I enjoyed those pieces so much that I decided to skim the first part of the book again to see if I could find any of the earlier gems:

  • During Nick and Julia’s first dinner date with scum Oliver and his lame wife Sybil, Julia asks Oliver where he went to college – “I already knew the answer.  Oliver somehow finds a way to let people know within five minutes of meeting him, with all the energy and unabashed praise of a proud parent except directed toward himself.  Julia had just saved him the conversational maneuvering to get there.  ‘New Haven.’  Christ, here we go.  This clown is right out of a Salinger novel.  There’s nothing worse that  people who say New Haven or Cambridge,  pretending to be too modest to say Yale and Harvard when all they’re looking to do is draw the whole thing out.  The false modesty is irritating and shows a total lack of self-awareness of what an insecure snob he really is.  Just say Harvard or Yale and move on.  Don’t invite additional questions so you have to put on your uncomfortable act when pressed to answer the name of the school.  Loser.  Hasn’t Oliver accomplished anything more in life to be proud of than a high SAT score when he was 17.  ‘New Haven?’ asks Julia.  ‘Yale.’  Sybil steps in for Oliver with a smile and pats him on the knee, like a routine they’ve practiced for years.”  I need to be careful about this because I sometimes modestly provide the same response when asked where I went to law school – i.e., Austin.  Duh, nothing modest about that.
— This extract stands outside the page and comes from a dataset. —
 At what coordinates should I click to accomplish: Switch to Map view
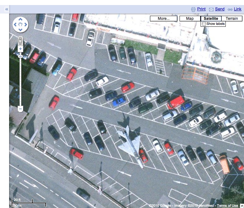click(190, 19)
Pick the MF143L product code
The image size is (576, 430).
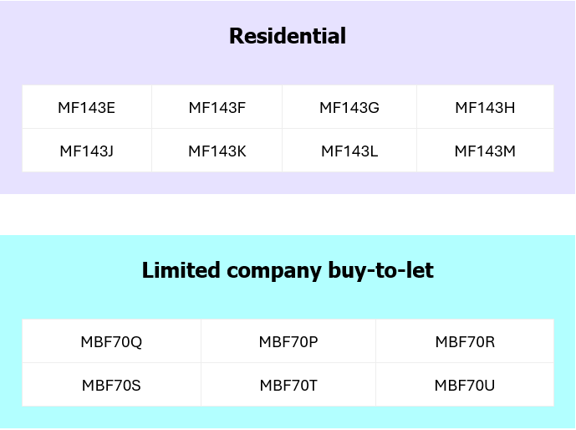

  • While teasing a subordinate about his 3-button suits, Nick says – “Stylish?  That crap will be in the back of your closet in a few years and you’ll be embarrassed you ever wore it.  Better to be classic than stylish – it’s the difference between Mick Jagger and Huey Lewis.”  Cute.
  • When Nick was sent away to boarding school as a young kid – “I was scared to death and remember standing on the platform with my bags on the ground under my hands, staring at them, when tears started to fill to the brim of my eyelids, enough that my mother could notice.  She looked disappointed and a little rushed to get to her [Broadway] show.  She put her hands on her hips and leaned forward and said, ‘Stop playing the victim, Nicholas.  Not attractive.’”  No wonder there was no love lost between Nick and his mom.